▶ **How to complete this task**:
Reproduce the following data exactly, minus any images.

▶ **Supplied material**:
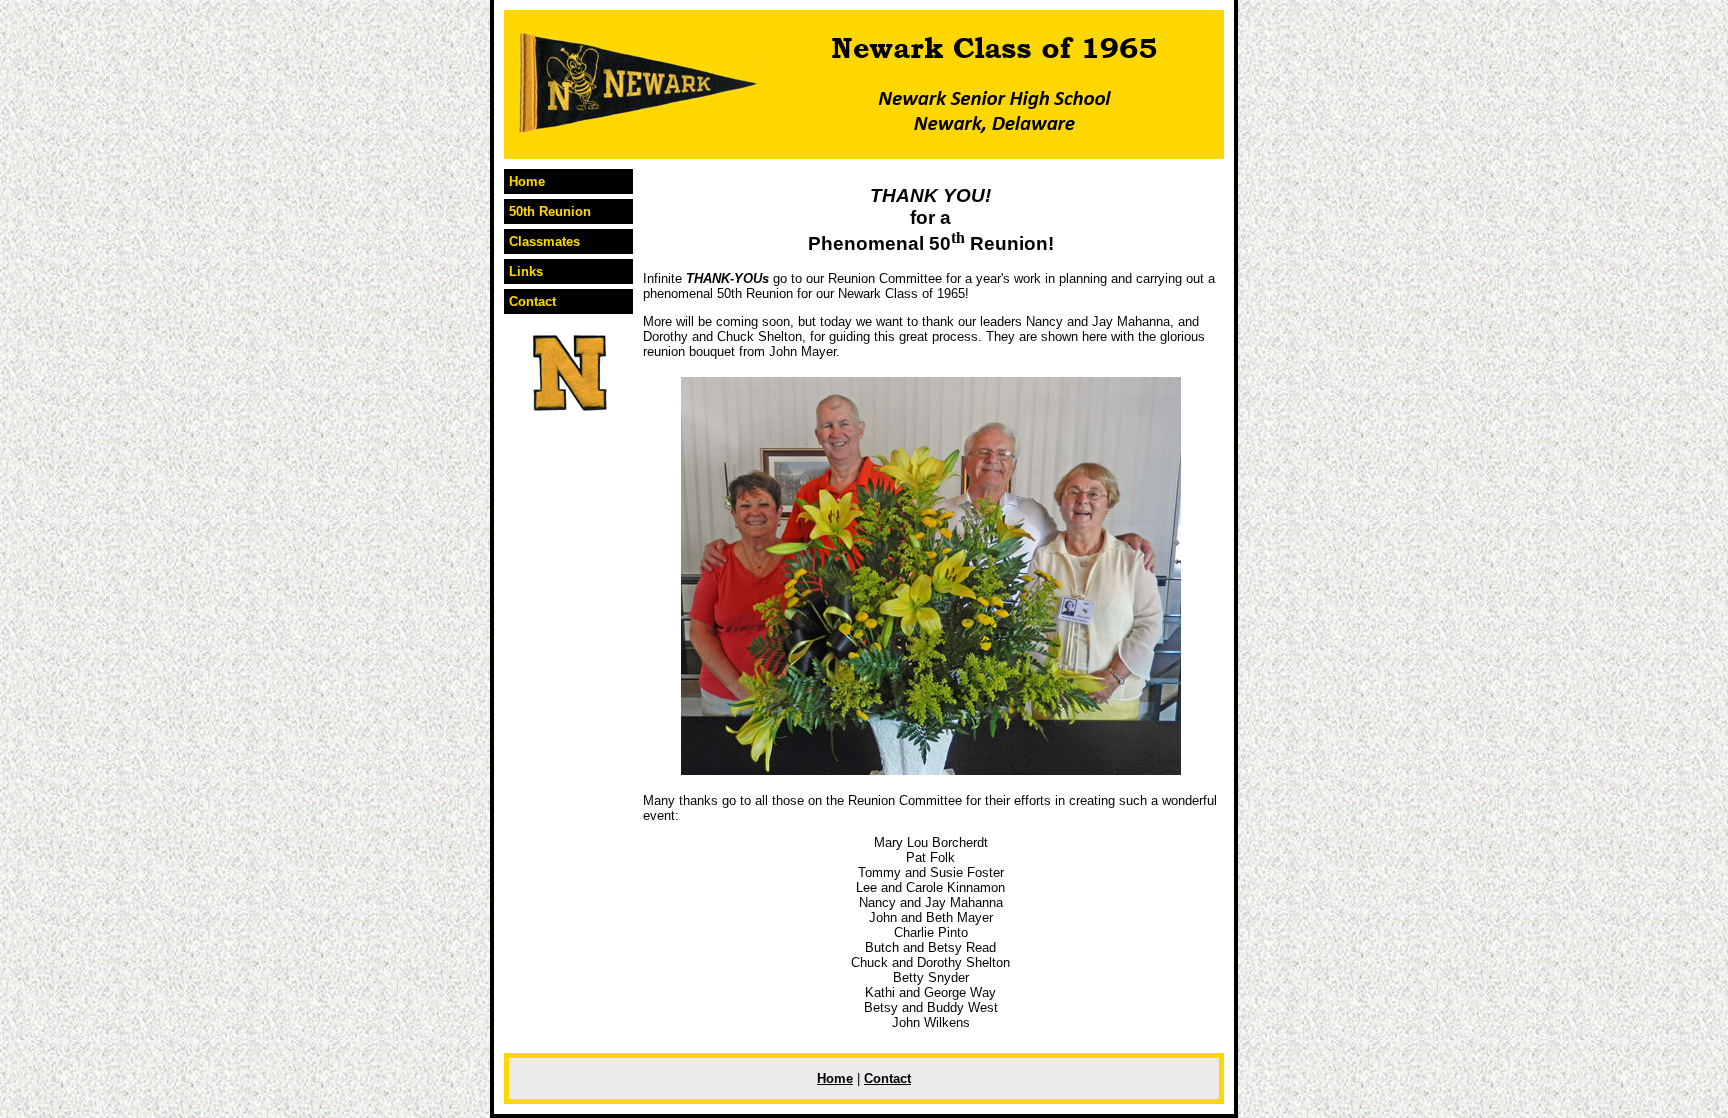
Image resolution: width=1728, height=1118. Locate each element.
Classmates (544, 241)
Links (526, 271)
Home (527, 181)
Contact (532, 301)
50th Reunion (550, 211)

▶ **Response area**:
Image resolution: width=1728, height=1118. Locate each element.
Classmates (544, 241)
Links (526, 271)
Home (527, 181)
Contact (532, 301)
50th Reunion (550, 211)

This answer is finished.